However, determinants of P-ACE2 (plasma ACE2) measured by using an immunoassay based on proximity extension assay technology, in which data are expressed as relative quantification, have been reported to include sex, ancestry, body mass index, and diabetes in a subset of participants in the PURE (Prospective Urban Rural Epidemiology) prospective study.²² P-ACE2 level was higher in men than in women, and the level in East Asia was the highest.^22,23 Furthermore, use of an ACE inhibitor or an angiotensin II receptor blocker was not associated with higher P-ACE2 concentration.^22,23 P-ACE2 has also been reported to be associated with increased risk of major cardiovascular events,²² heart failure,²⁴ and stroke.²⁵ Notably, it has recently been reported that P-ACE2 level was unchanged in patients with COVID-19.²⁶

However, regulation of P-ACE2 and U-ACE2 measured simultaneously and alterations in their levels caused by RAAS inhibitors have not been fully addressed, especially in a general population. In the present study, we investigated levels of U-ACE2 and P-ACE2 and regulatory effects of RAAS inhibitors on levels of U-ACE2 and P-ACE2 in a Japanese general population.

Methods

The data that support the findings of this study are available from the corresponding author upon reasonable request.

Study Subjects

In the Tanno-Sobetsu Study, a study with a population-based cohort, a total of 605 Japanese subjects (male/female: 280/325, mean age: 65±15 years) were recruited from residents of Sobetsu Town who received annual health examinations in 2017. This study was performed with the approval of the Ethical Committee of Sapporo Medical University and conformed to the principles outlined in the Declaration of Helsinki. Written informed consent was received from all of the study subjects.

Measurements

Medical checkups were performed early in the morning after an overnight fast as previously described.²⁷ Blood pressure was measured using an automated sphygmomanometer (HEM-907, Omron Co, Kyoto, Japan), and average blood pressure was used for analysis. Body mass index was calculated as body weight (kg) divided by the square of body height (meters). Urine and peripheral venous blood samples were immediately analyzed or stored at −80 °C until biochemical analyses. Measurements of biochemical parameters were performed as previously reported.²⁷

Concentrations of U-ACE2 and P-ACE2 were measured using a commercially available ELISA kit (R&D Systems, Minneapolis, MN). The intra-assay and interassay coefficient variances in the kit were <10%. U-ACE2 level was normalized by urinary creatinine level (µg/gCr). Fractional excretion of ACE2 (FEACE2, %), which quantifies the percent of filtered ACE2 that is excreted into urine, was calculated from the standard formula: ([U-ACE2]×[plasma creatinine])/([P-ACE2]×[urinary creatinine])×100. Creatinine and lipid profiles, including total cholesterol, HDL (high-density lipoprotein) cholesterol, and triglycerides, were determined by enzymatic methods. LDL (low-density lipoprotein) cholesterol level was calculated by the Friedewald equation.²⁸ Homeostasis model assessment of insulin resistance was calculated by the following formula²⁹: homeostasis model assessment of insulin resistance=insulin (μU/mL)×glucose (mg/dL)/405. Hemoglobin A1c (HbA1c) was determined by a latex coagulation method and expressed in National Glycohemoglobin Standardization Program scale. BNP (brain natriuretic peptide) was measured using a commercially available immunoassay kit (Shionogi & Co, Osaka, Japan). Estimated glomerular filtration rate (eGFR; mL/min per 73 m²) was calculated by an equation for Japanese³⁰: 194×Cr ^(−1.094)×age ^(−0.287)×0.739 (if female). Urinary albumin-to-creatinine ratio (U-ACR; mg/gCr) was used as an index of microalbuminuria.
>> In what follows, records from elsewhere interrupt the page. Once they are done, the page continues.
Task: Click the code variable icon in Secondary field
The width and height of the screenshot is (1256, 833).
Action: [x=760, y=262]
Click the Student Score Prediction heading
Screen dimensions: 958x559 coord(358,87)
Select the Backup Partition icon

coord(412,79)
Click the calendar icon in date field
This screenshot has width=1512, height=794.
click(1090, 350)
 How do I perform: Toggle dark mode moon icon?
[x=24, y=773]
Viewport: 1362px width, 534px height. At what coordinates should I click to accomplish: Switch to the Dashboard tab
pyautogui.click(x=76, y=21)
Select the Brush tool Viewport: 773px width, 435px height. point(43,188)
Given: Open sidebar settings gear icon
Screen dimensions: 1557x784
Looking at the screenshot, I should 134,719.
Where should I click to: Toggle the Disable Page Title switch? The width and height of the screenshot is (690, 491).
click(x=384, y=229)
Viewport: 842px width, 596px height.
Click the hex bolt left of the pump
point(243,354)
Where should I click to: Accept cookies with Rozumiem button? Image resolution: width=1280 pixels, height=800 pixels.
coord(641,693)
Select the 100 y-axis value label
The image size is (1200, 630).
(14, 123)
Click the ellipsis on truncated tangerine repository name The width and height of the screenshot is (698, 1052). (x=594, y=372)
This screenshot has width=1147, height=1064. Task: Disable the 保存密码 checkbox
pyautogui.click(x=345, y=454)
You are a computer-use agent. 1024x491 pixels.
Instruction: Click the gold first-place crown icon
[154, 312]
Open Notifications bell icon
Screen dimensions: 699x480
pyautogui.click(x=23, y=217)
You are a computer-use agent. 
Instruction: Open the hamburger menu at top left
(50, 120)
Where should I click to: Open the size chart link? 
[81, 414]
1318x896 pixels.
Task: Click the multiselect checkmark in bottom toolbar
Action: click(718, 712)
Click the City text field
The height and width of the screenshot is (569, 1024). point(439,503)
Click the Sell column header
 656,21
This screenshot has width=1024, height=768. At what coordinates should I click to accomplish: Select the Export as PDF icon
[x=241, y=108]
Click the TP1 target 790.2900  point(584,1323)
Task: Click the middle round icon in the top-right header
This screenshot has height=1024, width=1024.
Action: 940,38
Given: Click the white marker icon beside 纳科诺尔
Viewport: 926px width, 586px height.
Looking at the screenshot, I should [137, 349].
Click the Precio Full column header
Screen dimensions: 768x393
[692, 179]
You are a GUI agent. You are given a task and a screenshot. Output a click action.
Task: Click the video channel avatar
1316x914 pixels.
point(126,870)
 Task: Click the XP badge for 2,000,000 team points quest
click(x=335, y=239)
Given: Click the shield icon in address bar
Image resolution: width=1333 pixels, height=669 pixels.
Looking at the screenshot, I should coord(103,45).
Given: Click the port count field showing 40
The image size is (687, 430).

A self-administered questionnaire survey was performed to obtain information on current smoking habit, alcohol drinking habit, and use of drugs for diabetes, hypertension, and dyslipidemia. Hypertension was diagnosed as systolic blood pressure ≥140 mm Hg, diastolic blood pressure ≥ 90 mm Hg, or self-reported use of antihypertensive drugs. Diabetes was diagnosed in accordance with the guidelines of the American Diabetes Association³¹: fasting plasma glucose ≥126 mg/dL, HbA1c ≥6.5%, or self-reported use of antidiabetic drugs. Dyslipidemia was diagnosed as LDL cholesterol ≥140 mg/dL, HDL cholesterol <40 mg/dL, triglycerides ≥150 mg/dL, or self-reported use of antidyslipidemic drugs.

Statistical Analysis

Numeric variables are expressed as means±SD for normal distributions or medians (interquartile ranges) for skewed variables. The distribution of each parameter was tested for its normality using the Shapiro-Wilk W test, and non-normally distributed parameters were logarithmically transformed for regression analyses. Intergroup differences in percentages of demographic parameters were examined by the χ² test. Comparisons between two groups for parametric and nonparametric parameters were performed by using Student t test and the Mann-Whitney U test, respectively. The correlation between two variables was evaluated using Pearson correlation coefficient. Multivariable regression analysis was performed to identify independent determinants of the level of U-ACE2, P-ACE2 or FEACE2 using age, sex, use of RAAS inhibitors including ACE inhibitors, angiotensin II receptor blockers and mineralocorticoid receptor antagonists, and the variables with a significant correlation as independent predictors after consideration of multicollinearity, showing the t ratio calculated as the ratio of regression coefficient and SE of regression coefficient and the percentage of variance in the level of U-ACE2, P-ACE2 or FEACE2 that they explained (R²). Among the candidate models, the best-fit model using Akaike information criterion (AIC) for each dependent variable was selected. A P value of <0.05 was considered statistically significant. All data were analyzed by using JMP 15.2.1 for Macintosh (SAS Institute, Cary, NC).

Results

Basal Characteristics of the Study Subjects

Basal characteristics of the recruited subjects are shown in Table 1. Male subjects had significantly larger body mass index and waist circumference, higher frequencies of habits of smoking and alcohol drinking, higher levels of systolic and diastolic blood pressures, AST (aspartate transaminase), ALT (alanine transaminase), GGT (γ-glutamyl transpeptidase), eGFR, uric acid, triglycerides and fasting glucose and significantly lower levels of total cholesterol, LDL cholesterol, and HDL cholesterol than did female subjects. There was no significant sex difference in frequencies of hypertension, diabetes, and dyslipidemia. The frequency of hyperuricemia was significantly higher in male subjects than in female subjects. The use of RAAS inhibitors (n=137) consisted of ACE inhibitors (n=10), angiotensin II receptor blockers (n=127), and mineralocorticoid receptor antagonists cotreated with an angiotensin II receptor blocker (n=2). There was no sex difference in use of RAAS inhibitors including ACE inhibitors, angiotensin II receptor blockers, and mineralocorticoid receptor antagonists.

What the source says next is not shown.